Once we got back to Guilin we went to the train station to sort out transportation to Guiyang that evening. There were no trains until the next day. We walked (about half a kilometer) to the bus station, there were no buses until the next day. We walked back to the train station. There were no train tickets for the next day. We began to walk back to the bus station (keep in mind we had our bags on this whole time). As we were walking to the bus station, I spotted an unusually tall foreigner walking past us. At the same time, Becky saw a foreigner with unusual shoes walking past us. It was a sheer stroke us dumb luck that we ran into Jay there on the street. We explained our predicament, he explained he wanted to go to Kunming that evening on the train. We explained the packed crowds at the train station and told him 'we're going to the bus station, we'll get our tickets for tomorrow. We'll wait for you there for about 15 minutes, if we don't see you we'll assume you got on the train.' We agreed that this was the best idea. We walked (this is our 4th trip now, by this time I was carrying my bag AND Becky's bag). We bought our tickets for the following day at 9 pm. We waited outside for about 5 minutes. I began to have visions of Jay (who speaks no Chinese) getting pushed around in a crowded train station. I explained to Becky that we should start walking back to the train station (trip 5) to see if Jay needed help. We walked, again. We got about 90% of the way there when Jay came walking up toward us. He also had a ticket for the next day. Now with a third companion we started walking toward the same hotel we had the first night in Guilin.



At the hotel we found that they had no dormitory, but could give us 3 bed-room for 140 RMB. We decided it was a little too pricey and headed to the nearest hostel. After getting lost for a while we finally found it. In the end the rooms here were 40 RMB a person for a dormitory bed. When we got there we were forced to choose the last three beds. Becky and I elected to take the top bunks. After a brief episode involving a french girl with no pants on we headed out to get some dinner.

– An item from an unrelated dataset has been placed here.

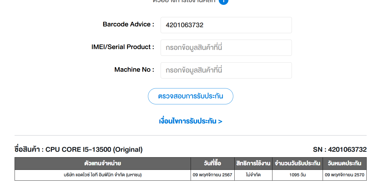The width and height of the screenshot is (378, 182).
Task: Click the SN : 4201063732 serial text
Action: click(340, 149)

We walked for a while before finding a kebab man. China's best food, by far, is from Xin Jiang. Their roast lamb kebabs are amazing. We found a man, who did not look ethnically Chinese, and knew that he was the real deal. The people from Xin Jiang are Muslims of Turkish origin. Next to the man with the fiery hot kebabs was a man with fiery hot tofu. Becky ordered some, and after Jay and I tried a piece decided to get it ourselves. The man told us 5 yuan for an order. I yelled over my shoulder, '5 yuan, right Becky?' At this, she whipped her head around, stormed back and said to the man 'how can you behave like this! You sold it to me for only 2 yuan!" The vendor, completely unabashed, simply smiled and said, "ok 2 yuan." The food was all red hot, but delicious.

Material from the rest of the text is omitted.